INSTRUCTION » Pull out every line of the listing below that contains the string "pixels", and list those lines.

───── LISTING

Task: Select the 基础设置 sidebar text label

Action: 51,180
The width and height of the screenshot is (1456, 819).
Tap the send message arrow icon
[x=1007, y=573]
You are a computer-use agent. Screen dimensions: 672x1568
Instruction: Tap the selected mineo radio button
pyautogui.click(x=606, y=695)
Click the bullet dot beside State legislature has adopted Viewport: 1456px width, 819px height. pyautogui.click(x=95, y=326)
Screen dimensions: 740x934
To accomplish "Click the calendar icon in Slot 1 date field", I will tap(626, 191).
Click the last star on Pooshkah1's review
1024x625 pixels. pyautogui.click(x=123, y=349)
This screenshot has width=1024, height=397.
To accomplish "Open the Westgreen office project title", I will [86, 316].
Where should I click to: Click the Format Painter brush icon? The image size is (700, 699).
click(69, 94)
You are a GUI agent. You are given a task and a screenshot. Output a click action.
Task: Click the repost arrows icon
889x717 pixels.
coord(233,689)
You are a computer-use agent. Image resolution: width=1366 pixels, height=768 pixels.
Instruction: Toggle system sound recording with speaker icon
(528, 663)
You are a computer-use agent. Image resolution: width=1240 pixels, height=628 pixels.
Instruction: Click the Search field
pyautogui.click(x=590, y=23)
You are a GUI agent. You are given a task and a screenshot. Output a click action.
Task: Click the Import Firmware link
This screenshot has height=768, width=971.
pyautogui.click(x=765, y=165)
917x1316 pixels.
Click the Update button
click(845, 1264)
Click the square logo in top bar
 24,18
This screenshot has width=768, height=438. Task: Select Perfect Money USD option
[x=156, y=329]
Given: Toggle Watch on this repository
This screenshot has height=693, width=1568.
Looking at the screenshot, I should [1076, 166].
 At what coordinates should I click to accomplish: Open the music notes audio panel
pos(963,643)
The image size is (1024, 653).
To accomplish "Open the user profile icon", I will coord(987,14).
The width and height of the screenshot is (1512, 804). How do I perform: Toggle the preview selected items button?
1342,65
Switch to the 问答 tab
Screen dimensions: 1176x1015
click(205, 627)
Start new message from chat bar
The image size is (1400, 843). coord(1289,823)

──────────

FINISHED TASK »
1024x625 pixels. pyautogui.click(x=123, y=349)
889x717 pixels.
You are a computer-use agent. Image resolution: width=1366 pixels, height=768 pixels.
You are a computer-use agent. Image resolution: width=1240 pixels, height=628 pixels.
917x1316 pixels.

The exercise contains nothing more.